Multibillion-dollar projects including TC Energy's infamous Keystone XL pipeline, Enbridge's Line 3 replacement project and the Trans Mountain pipeline expansion to the Vancouver area have been in the works for years, and 2020 could finally determine their fates if the remaining regulatory and legal hurdles are resolved. If not, some may slowly die on the vine now that pipeline projects have become the epicenter of the anti-fossil fuel movement that's merged the efforts of environmentalists and indigenous peoples.

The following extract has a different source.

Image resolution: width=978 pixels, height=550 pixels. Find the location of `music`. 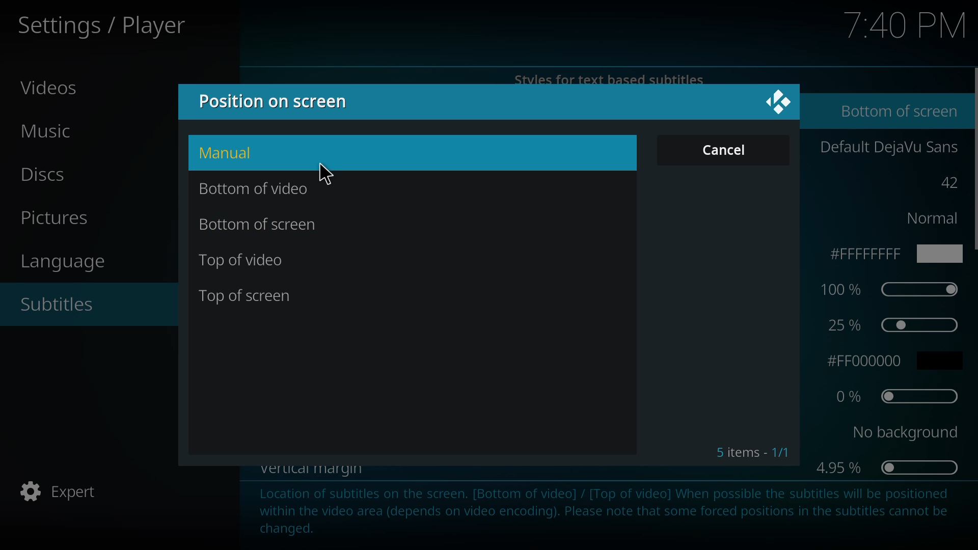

In the meantime, companies are doing what they can to increase their capacities on existing Canadian pipeline systems while also shipping more crude by rail, even amid a recent rash of derailments and rail blockade protests. Other US pipeline projects moving forward are intended to help ship additional Canadian crude to the USGC through a more piecemeal, connect-the-dots approach. All of these efforts are essentially workarounds while the largest projects remain pending.

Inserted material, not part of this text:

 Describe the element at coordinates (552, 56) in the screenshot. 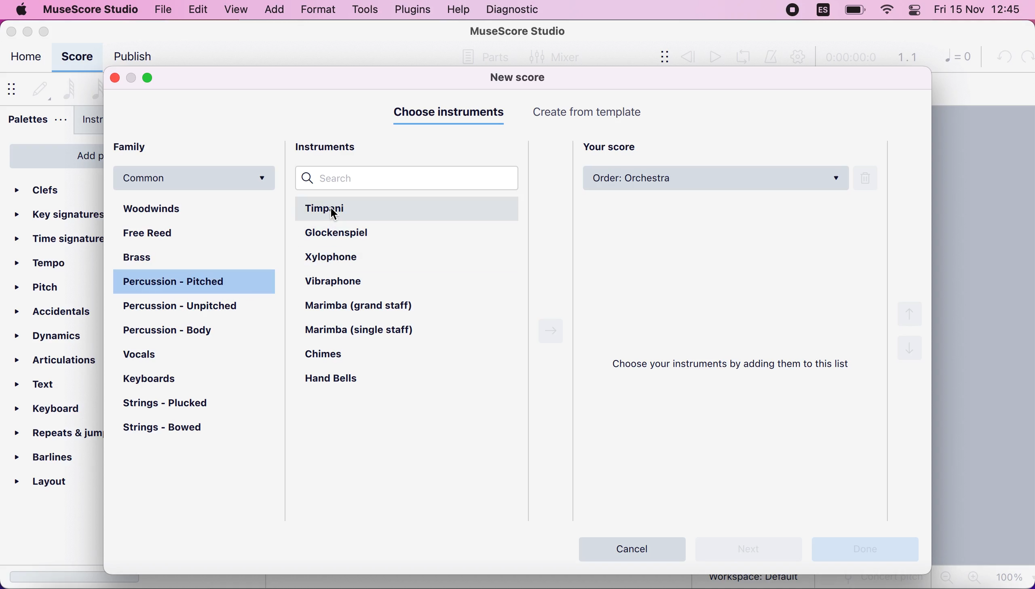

"We could soon start seeing a bevy of construction. But the question marks are still around the big guys," said Matt Murphy, an energy analyst with Tudor, Pickering, Holt & Co. in Calgary.

And, yet, the US is importing more Canadian crude oil than ever even as overall US crude imports shrink to their lowest volumes in almost two decades. There's still a strong desire for additional pipelines to carry heavier Canadian crudes, especially to USGC refiners thirsty for those grades as imports dwindle from Venezuela, Mexico and much of the Middle East.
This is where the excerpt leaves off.